--- Your tasks ---
1) In the ESG disclosure post, which journal is the article forthcoming in?
2) Rewrite part of the ESG disclosure post, putting "Yale Law Journal" in place of "Texas Law Review". Begin at the words "Monthly Archives: December" and stop after "and Roberto Tallarita.".
3) List every person named in the ESG disclosure post.

--- Selected text ---
________________________________________

Monthly Archives: December 2022

Dynamic Disclosure: An Exposé on the Mythical Divide Between Voluntary and Mandatory ESG Disclosure

Lisa M. Fairfax is a Presidential Professor at the University of Pennsylvania Carey School of Law. This post is based on her recent article forthcoming in the Texas Law Review. Related research from the Program on Corporate Governance includes The Illusory Promise of Stakeholder Governance (discussed on the Forum here) and Will Corporations Deliver Value to All Stakeholders? (discussed on the Forum here) both by Lucian A. Bebchuk and Roberto Tallarita.

________________________________________

[Word and item positions]
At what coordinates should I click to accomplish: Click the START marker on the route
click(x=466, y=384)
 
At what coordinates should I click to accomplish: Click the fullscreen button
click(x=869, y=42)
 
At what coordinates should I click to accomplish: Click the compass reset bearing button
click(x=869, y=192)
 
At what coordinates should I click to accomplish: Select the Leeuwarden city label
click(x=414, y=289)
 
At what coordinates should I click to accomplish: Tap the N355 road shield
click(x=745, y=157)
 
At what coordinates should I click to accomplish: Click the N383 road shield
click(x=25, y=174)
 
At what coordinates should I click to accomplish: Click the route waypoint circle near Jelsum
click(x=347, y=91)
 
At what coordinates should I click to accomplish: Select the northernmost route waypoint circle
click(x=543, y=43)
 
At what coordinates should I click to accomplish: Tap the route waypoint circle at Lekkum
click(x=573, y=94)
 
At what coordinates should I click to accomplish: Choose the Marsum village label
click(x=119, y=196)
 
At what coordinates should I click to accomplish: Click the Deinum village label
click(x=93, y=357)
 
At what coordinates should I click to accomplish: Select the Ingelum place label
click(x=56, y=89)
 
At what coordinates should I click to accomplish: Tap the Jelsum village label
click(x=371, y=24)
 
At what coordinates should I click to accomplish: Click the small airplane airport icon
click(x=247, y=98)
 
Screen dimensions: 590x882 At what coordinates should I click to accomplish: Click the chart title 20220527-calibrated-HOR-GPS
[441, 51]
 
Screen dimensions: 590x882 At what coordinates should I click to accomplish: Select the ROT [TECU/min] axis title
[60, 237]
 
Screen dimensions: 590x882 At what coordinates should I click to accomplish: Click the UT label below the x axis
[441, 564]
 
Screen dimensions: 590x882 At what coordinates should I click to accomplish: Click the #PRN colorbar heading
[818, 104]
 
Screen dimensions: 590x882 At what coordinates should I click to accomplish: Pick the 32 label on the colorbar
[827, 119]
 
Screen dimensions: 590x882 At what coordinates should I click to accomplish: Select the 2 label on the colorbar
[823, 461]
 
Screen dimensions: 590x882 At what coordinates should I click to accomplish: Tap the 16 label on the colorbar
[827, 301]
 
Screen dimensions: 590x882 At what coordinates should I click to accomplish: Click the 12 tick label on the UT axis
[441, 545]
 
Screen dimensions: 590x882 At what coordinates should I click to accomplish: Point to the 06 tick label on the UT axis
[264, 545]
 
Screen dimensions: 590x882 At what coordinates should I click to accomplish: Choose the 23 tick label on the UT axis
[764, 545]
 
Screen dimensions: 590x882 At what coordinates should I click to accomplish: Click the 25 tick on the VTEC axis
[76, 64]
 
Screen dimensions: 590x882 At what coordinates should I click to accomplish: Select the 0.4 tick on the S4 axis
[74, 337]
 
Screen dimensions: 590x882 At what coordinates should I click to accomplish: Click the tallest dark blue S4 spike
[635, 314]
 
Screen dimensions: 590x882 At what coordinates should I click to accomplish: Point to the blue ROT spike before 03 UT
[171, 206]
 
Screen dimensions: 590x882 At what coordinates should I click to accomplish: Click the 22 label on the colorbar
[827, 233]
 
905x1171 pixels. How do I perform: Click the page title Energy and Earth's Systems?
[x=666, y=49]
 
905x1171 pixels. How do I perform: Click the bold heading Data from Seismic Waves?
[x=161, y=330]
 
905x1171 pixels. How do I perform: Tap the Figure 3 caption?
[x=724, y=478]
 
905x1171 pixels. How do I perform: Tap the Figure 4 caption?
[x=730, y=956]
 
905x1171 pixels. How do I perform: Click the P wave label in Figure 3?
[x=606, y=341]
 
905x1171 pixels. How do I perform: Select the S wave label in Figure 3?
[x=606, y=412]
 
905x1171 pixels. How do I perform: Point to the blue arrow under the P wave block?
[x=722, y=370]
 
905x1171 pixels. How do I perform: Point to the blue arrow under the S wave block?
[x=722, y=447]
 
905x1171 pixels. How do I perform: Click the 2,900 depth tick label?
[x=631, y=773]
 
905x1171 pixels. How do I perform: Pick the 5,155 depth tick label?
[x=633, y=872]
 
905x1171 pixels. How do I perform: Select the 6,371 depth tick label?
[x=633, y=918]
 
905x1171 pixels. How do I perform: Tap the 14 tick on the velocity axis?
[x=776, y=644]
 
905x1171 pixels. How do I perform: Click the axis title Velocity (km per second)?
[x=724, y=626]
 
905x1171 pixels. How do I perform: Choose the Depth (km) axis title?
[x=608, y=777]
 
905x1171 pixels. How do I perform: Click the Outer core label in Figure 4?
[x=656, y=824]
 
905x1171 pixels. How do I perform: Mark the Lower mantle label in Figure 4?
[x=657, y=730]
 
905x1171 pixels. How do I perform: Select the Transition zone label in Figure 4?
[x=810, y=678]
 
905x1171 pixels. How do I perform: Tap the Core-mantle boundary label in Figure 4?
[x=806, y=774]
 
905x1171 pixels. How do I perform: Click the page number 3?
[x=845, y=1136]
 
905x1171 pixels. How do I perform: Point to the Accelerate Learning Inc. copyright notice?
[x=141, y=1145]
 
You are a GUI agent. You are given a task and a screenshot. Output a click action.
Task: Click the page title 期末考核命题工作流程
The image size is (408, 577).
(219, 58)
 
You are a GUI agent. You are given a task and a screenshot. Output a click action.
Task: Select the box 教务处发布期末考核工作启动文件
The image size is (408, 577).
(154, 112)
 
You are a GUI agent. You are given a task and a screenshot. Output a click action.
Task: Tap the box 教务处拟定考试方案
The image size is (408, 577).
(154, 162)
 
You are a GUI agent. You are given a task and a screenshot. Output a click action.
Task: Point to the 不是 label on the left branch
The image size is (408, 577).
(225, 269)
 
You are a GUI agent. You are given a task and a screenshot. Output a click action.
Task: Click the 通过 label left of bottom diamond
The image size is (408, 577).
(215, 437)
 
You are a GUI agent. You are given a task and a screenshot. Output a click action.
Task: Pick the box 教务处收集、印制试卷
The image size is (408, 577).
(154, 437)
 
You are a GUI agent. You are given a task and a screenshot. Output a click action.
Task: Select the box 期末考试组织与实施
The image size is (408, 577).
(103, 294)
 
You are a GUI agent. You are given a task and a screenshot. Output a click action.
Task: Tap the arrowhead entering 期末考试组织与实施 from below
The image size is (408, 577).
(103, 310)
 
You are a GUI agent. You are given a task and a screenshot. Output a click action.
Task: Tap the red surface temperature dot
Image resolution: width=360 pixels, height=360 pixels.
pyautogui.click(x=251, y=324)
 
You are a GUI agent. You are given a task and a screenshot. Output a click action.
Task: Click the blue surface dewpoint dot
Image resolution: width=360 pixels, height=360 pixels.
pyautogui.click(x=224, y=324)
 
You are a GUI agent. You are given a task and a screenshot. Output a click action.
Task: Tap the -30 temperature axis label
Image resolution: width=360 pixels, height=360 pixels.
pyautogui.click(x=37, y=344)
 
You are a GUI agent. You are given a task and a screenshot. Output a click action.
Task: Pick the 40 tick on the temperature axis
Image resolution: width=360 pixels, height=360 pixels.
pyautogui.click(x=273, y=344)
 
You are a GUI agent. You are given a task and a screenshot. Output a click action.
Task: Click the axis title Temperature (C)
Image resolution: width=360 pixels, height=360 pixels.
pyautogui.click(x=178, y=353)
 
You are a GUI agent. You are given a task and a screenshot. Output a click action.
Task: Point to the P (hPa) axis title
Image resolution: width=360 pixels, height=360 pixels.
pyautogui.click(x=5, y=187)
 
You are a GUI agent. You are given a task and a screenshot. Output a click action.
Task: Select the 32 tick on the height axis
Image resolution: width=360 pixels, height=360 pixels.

________________________________________

--- Outputs for the tasks ---
1) The Texas Law Review.

2)
Monthly Archives: December 2022

Dynamic Disclosure: An Exposé on the Mythical Divide Between Voluntary and Mandatory ESG Disclosure

Lisa M. Fairfax is a Presidential Professor at the University of Pennsylvania Carey School of Law. This post is based on her recent article forthcoming in the Yale Law Journal. Related research from the Program on Corporate Governance includes The Illusory Promise of Stakeholder Governance (discussed on the Forum here) and Will Corporations Deliver Value to All Stakeholders? (discussed on the Forum here) both by Lucian A. Bebchuk and Roberto Tallarita.

3) Lisa M. Fairfax, Lucian A. Bebchuk, Roberto Tallarita